### PROBLEM:
In the records, find each line where "computer" occurs, and copy it.

Collected data entries
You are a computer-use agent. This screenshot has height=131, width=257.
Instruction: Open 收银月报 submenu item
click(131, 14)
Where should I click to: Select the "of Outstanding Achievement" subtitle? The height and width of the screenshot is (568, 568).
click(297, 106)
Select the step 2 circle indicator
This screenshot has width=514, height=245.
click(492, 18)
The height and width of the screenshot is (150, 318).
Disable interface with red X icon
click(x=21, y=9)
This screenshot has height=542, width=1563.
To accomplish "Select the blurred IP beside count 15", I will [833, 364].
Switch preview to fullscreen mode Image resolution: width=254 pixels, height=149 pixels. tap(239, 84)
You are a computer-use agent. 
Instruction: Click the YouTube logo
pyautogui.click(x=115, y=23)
--
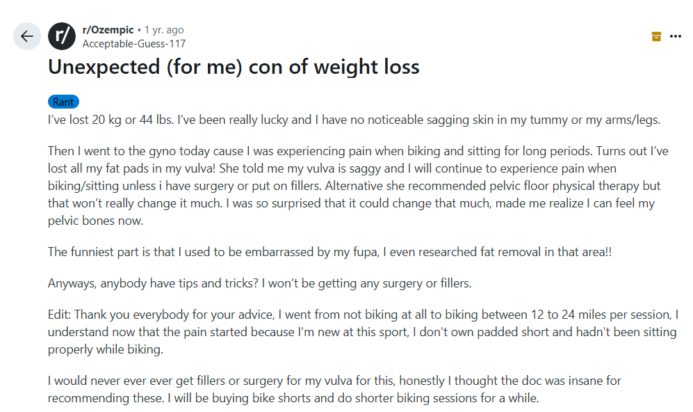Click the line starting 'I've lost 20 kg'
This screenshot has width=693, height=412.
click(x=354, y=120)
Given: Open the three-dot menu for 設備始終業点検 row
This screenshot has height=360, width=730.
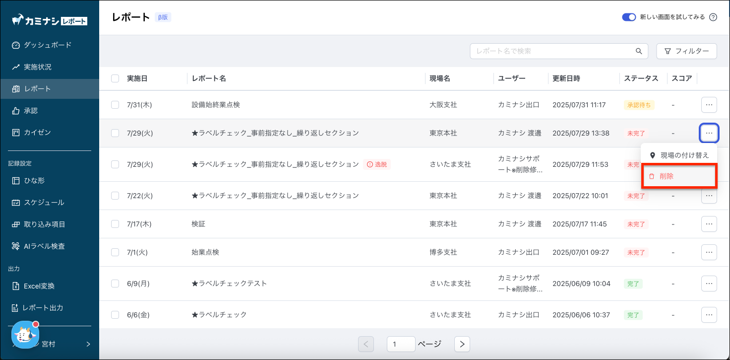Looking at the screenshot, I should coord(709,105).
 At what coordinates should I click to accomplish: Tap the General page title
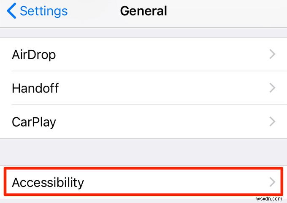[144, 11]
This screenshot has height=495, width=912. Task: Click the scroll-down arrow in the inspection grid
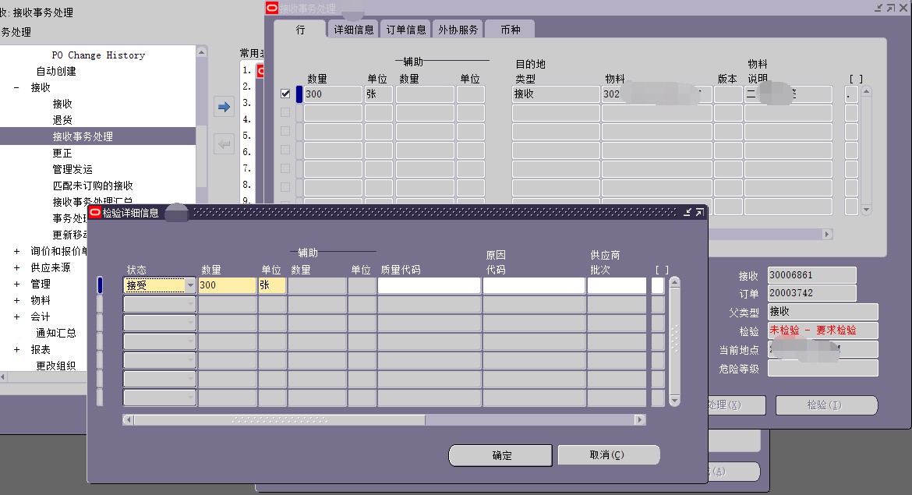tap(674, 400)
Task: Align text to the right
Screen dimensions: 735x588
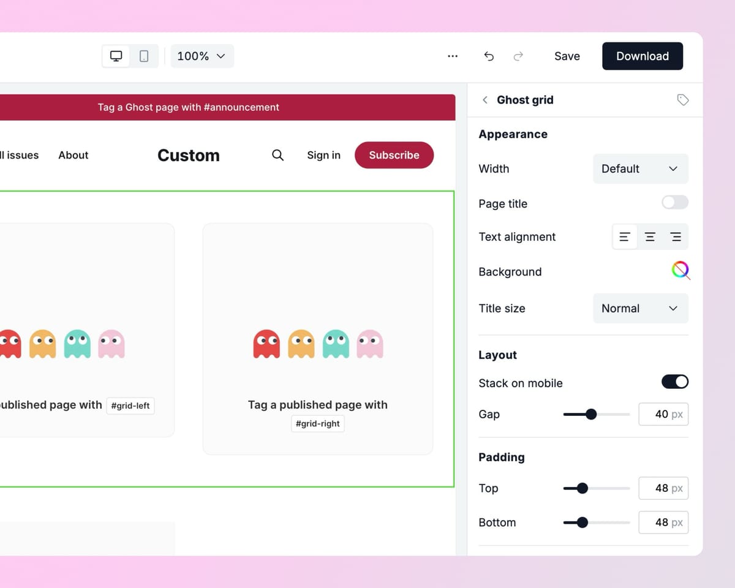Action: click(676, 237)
--
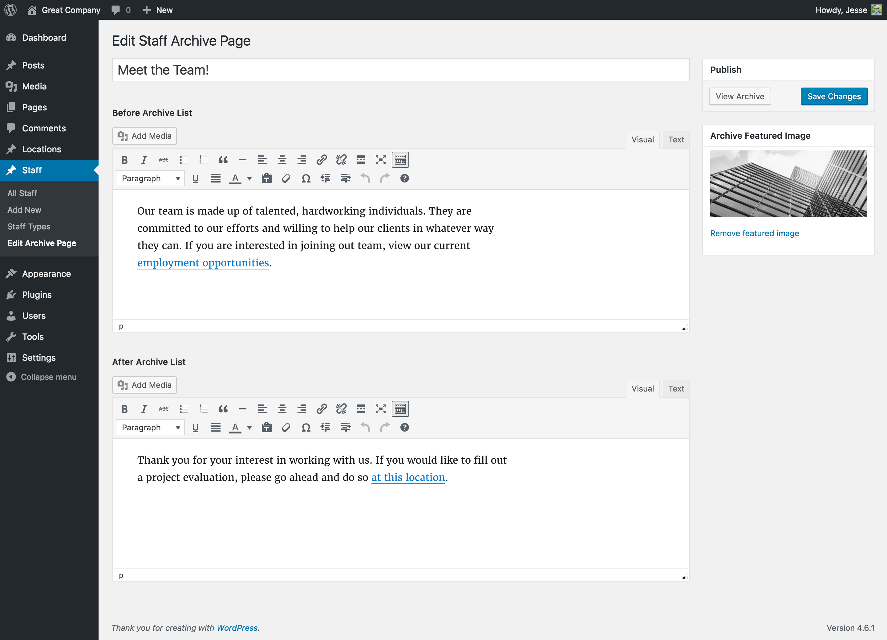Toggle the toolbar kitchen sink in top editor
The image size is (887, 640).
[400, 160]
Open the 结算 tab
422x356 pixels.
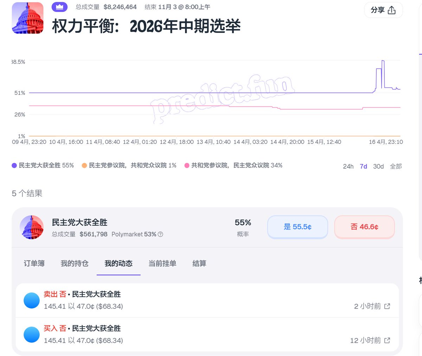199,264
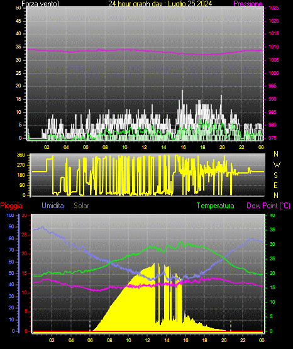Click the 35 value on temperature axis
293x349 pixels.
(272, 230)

### RESPONSE AREA:
You are a computer-use agent. This screenshot has height=131, width=257.
You are a computer-use agent. 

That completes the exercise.